16:47 13 November 2012
After ten years, the legal battle regarding Abu Qatada has seen a decision reached, albeit a controversial one. The 52-year-old has won his appeal against being deported to Jordon and will be back on Britain’s streets as of Tuesdayunder strict bail conditions.
The news comes after a court ruled that Qatada, who is wanted by the Jordanian government on terrorism charges, should not be deported. This opposes the decision Home Secretary Theresa May was hoping for, who ordered the deportation which was overturned by the appeal.

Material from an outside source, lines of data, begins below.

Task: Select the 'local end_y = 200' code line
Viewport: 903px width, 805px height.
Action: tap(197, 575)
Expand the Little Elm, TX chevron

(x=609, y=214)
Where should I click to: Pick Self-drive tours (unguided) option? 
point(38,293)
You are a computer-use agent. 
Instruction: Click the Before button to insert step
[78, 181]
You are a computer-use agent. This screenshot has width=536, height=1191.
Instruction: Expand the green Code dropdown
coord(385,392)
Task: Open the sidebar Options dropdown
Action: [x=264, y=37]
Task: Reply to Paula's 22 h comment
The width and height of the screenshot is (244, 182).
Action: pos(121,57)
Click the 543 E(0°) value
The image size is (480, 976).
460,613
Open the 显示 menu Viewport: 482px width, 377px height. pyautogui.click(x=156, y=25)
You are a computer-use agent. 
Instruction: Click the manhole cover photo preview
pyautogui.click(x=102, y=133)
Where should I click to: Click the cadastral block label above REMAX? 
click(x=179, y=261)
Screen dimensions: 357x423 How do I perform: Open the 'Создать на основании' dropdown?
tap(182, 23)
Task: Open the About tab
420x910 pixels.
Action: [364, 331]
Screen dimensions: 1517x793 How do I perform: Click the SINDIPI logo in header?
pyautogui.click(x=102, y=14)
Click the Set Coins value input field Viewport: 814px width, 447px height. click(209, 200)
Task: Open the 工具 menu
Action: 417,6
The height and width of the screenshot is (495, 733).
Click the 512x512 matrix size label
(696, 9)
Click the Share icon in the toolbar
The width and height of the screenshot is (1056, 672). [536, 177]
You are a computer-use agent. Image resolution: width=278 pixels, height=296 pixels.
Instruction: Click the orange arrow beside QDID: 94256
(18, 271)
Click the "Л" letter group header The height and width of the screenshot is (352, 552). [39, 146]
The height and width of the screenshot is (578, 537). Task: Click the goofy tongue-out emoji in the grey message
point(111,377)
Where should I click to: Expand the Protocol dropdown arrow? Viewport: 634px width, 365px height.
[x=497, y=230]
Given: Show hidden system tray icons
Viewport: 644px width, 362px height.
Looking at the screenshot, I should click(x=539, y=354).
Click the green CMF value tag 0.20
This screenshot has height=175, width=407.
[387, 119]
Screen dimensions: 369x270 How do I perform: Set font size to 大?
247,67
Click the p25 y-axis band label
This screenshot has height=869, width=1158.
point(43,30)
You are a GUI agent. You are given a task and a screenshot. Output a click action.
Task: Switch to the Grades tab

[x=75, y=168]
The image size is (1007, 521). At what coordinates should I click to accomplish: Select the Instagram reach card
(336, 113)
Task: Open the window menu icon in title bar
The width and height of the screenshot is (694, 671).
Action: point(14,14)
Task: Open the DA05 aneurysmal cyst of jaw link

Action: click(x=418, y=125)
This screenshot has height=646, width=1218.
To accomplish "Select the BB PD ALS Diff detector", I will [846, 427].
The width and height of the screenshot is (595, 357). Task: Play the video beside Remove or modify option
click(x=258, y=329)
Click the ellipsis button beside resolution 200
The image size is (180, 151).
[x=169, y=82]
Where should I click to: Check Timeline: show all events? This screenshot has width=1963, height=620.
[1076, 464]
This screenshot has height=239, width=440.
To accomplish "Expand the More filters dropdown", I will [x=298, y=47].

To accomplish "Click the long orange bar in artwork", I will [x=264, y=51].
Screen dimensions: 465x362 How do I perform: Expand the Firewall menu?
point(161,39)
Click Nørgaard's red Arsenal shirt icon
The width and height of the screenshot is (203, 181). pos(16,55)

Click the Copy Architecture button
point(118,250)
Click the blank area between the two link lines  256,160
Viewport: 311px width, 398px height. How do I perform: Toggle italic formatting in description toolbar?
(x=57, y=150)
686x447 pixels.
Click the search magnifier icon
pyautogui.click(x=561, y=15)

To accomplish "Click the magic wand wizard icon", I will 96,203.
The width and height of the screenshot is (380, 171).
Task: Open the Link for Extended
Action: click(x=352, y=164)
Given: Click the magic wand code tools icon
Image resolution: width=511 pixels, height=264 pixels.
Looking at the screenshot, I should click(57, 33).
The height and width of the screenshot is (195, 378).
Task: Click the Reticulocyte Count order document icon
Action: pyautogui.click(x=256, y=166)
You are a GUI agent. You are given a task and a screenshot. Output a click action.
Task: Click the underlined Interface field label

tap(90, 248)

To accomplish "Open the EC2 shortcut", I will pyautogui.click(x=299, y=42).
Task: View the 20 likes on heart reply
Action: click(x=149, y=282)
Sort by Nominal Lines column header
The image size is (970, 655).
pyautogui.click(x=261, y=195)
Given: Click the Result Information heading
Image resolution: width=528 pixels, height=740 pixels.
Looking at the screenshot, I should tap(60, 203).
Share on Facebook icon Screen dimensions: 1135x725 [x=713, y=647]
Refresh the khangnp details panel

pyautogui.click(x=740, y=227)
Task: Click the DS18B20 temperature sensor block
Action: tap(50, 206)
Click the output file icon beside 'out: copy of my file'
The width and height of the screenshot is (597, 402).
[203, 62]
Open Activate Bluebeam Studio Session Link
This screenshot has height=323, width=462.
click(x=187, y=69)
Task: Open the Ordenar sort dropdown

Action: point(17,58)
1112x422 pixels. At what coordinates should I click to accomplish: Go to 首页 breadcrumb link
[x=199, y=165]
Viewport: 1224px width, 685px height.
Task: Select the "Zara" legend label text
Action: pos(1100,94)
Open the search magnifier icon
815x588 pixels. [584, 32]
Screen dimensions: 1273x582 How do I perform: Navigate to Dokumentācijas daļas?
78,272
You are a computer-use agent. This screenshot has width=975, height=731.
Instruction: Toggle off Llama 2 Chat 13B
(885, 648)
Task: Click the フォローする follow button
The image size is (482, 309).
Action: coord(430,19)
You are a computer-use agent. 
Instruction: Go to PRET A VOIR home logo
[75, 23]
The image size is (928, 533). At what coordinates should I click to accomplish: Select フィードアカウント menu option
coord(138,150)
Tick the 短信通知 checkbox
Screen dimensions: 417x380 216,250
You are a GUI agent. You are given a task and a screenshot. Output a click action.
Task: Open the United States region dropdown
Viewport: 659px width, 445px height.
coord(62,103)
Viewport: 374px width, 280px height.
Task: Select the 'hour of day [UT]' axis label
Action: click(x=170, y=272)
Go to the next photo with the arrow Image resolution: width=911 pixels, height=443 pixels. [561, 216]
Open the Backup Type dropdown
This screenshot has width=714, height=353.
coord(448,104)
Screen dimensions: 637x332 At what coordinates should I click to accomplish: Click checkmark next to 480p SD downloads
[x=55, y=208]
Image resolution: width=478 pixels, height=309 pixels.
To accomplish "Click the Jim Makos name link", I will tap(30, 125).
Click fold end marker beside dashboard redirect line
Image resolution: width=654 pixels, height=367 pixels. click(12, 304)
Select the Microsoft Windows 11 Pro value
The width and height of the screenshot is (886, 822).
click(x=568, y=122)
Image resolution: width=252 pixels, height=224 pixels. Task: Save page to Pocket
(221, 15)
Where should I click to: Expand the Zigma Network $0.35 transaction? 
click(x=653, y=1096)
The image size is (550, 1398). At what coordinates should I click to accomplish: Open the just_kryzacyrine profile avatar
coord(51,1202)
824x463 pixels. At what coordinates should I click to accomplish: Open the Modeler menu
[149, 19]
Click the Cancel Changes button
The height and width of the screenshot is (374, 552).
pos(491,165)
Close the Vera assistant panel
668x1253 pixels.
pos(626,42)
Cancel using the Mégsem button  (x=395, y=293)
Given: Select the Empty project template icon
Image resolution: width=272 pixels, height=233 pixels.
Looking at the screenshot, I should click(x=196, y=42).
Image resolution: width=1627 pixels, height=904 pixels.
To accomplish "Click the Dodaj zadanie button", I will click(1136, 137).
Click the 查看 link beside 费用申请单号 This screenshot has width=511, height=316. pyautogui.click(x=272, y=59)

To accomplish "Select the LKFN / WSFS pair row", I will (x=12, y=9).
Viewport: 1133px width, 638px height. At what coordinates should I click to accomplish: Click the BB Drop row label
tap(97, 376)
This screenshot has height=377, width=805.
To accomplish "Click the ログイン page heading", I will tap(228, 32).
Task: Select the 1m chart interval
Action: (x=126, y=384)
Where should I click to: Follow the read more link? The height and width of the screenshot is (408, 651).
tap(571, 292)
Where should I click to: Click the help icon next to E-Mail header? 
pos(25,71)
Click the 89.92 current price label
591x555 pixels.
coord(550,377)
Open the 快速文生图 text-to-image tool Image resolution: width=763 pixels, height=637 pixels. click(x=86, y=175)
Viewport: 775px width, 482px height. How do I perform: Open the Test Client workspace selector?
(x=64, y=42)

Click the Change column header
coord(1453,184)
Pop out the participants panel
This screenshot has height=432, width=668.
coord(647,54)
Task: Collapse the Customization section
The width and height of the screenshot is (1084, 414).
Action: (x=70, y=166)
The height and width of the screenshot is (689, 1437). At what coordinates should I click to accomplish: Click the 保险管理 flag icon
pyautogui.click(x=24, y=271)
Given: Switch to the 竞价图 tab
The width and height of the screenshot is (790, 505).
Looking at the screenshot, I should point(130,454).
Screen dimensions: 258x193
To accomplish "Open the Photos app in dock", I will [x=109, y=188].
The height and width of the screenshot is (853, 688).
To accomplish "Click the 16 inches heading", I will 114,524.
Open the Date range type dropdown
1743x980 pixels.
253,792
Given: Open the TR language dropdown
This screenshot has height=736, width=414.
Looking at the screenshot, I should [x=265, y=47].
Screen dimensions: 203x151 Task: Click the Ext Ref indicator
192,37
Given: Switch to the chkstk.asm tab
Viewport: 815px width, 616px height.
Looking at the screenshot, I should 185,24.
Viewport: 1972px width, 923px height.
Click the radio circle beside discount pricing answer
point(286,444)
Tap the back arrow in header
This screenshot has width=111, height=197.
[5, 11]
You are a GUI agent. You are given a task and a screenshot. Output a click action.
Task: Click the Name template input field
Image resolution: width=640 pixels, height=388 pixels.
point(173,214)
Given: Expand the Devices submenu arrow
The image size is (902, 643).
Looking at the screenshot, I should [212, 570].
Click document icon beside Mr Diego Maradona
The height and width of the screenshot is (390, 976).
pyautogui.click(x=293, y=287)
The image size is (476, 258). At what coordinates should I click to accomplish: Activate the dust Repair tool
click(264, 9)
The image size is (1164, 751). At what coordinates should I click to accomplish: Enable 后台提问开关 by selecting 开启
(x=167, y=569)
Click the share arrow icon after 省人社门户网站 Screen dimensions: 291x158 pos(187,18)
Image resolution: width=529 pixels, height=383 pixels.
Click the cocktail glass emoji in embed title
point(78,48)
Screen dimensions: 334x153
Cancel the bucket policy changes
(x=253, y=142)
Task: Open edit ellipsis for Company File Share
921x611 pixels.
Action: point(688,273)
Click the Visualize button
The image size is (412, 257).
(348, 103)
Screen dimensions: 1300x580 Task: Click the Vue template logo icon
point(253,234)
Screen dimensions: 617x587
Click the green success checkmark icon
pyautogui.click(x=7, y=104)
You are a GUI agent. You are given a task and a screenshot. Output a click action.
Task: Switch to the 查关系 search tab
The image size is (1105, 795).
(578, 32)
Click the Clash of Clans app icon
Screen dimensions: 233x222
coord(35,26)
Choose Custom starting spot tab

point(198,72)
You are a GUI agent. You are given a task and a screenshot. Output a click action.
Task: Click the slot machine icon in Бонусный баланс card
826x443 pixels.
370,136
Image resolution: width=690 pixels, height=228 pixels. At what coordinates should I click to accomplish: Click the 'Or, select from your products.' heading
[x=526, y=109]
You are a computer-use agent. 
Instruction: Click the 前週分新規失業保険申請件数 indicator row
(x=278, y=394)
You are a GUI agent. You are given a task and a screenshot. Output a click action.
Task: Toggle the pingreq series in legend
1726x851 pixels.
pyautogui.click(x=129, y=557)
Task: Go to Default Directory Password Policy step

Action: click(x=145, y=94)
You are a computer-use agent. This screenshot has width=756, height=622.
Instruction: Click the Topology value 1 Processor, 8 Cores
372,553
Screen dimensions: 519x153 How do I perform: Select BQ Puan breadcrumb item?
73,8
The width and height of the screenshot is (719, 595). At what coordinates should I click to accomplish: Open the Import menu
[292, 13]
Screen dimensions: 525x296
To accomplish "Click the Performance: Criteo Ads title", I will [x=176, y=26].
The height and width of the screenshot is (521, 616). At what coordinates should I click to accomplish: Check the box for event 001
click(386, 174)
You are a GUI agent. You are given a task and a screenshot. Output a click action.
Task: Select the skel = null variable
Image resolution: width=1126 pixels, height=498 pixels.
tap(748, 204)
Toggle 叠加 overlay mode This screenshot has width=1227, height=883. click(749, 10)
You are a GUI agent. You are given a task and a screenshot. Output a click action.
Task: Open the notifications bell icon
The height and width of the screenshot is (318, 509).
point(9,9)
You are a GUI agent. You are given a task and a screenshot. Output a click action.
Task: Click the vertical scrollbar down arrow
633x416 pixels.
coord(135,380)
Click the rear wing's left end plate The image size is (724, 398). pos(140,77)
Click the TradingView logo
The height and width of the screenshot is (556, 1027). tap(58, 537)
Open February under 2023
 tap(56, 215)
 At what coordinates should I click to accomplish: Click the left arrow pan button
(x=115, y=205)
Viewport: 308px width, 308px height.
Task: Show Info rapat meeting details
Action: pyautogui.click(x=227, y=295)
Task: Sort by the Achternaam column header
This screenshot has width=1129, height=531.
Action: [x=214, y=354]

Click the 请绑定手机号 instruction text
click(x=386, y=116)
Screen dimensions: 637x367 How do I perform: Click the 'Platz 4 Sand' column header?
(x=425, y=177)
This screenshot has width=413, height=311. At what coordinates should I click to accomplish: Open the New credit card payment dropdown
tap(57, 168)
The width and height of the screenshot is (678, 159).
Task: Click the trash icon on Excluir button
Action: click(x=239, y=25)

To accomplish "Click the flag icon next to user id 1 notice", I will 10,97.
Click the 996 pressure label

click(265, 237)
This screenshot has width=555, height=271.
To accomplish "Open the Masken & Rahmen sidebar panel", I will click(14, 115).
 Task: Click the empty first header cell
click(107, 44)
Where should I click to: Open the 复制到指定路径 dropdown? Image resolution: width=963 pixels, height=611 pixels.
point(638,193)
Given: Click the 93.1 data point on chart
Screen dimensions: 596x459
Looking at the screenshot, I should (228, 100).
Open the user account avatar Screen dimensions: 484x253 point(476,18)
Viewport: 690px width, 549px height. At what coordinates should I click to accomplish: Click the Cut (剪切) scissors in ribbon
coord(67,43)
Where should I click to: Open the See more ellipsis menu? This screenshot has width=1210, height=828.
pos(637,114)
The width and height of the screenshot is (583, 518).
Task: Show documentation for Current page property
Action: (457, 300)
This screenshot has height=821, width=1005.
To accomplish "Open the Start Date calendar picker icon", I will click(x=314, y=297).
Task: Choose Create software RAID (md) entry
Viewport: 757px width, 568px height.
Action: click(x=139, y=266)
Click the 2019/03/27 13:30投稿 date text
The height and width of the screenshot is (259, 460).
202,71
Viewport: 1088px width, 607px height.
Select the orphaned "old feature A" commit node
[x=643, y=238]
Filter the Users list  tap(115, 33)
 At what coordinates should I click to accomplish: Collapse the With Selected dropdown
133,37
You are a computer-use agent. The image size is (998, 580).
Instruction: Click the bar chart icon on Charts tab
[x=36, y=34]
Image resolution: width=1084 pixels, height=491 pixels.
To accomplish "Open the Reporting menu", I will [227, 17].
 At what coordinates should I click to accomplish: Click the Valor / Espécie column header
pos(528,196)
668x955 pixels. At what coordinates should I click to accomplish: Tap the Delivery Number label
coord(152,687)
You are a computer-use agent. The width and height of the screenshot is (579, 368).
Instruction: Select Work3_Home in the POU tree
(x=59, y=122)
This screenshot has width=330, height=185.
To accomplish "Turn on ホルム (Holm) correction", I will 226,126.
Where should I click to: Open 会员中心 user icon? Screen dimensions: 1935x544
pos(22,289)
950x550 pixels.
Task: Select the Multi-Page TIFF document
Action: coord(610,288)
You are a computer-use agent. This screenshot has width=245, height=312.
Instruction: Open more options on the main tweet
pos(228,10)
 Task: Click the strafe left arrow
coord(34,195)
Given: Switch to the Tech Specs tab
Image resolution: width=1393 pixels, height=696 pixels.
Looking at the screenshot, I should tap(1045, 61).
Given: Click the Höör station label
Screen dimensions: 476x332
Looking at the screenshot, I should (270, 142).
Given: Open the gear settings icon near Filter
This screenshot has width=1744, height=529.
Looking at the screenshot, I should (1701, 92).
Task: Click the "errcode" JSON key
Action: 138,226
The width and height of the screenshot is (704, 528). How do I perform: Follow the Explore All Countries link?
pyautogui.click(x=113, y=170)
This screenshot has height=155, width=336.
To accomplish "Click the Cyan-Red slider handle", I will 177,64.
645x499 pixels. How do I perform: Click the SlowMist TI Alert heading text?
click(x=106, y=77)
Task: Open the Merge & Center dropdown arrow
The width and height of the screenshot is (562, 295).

The reason for Qatada not being deported is understood to relate to the fact that he could be exposed to torture. In the past it has been said that he has been linked to Osama bin Laden.
Ms. May sees Qatada as being “dangerous” and will look to appeal the decision reached.
She said: “The British government has obtained from the Jordanian government assurances, not just in relation to the treatment of Qatada himself, but about the quality of the legal processes that would be followed throughout his trial.”
Deputy Prime Minister Nick Clegg supports Ms. May’s sentiment, as he has stated that Qatada “does not belong here” in Britain.
He told ITV's Daybreak: “We are determined to deport him, we strongly disagree with the court ruling. We are going to challenge it, we are going to take it to appeal.”
The President of the Special Immigration Appeals Commission (Siac), Mr Justice Mitting, has said the decision was reached because they did not want to withhold Qatada’s liberty, according to reports.
At the start of 2011, the European Court of Human Rights ruled that Qatada could be returned to Jordon under diplomatic assurances but not be deported.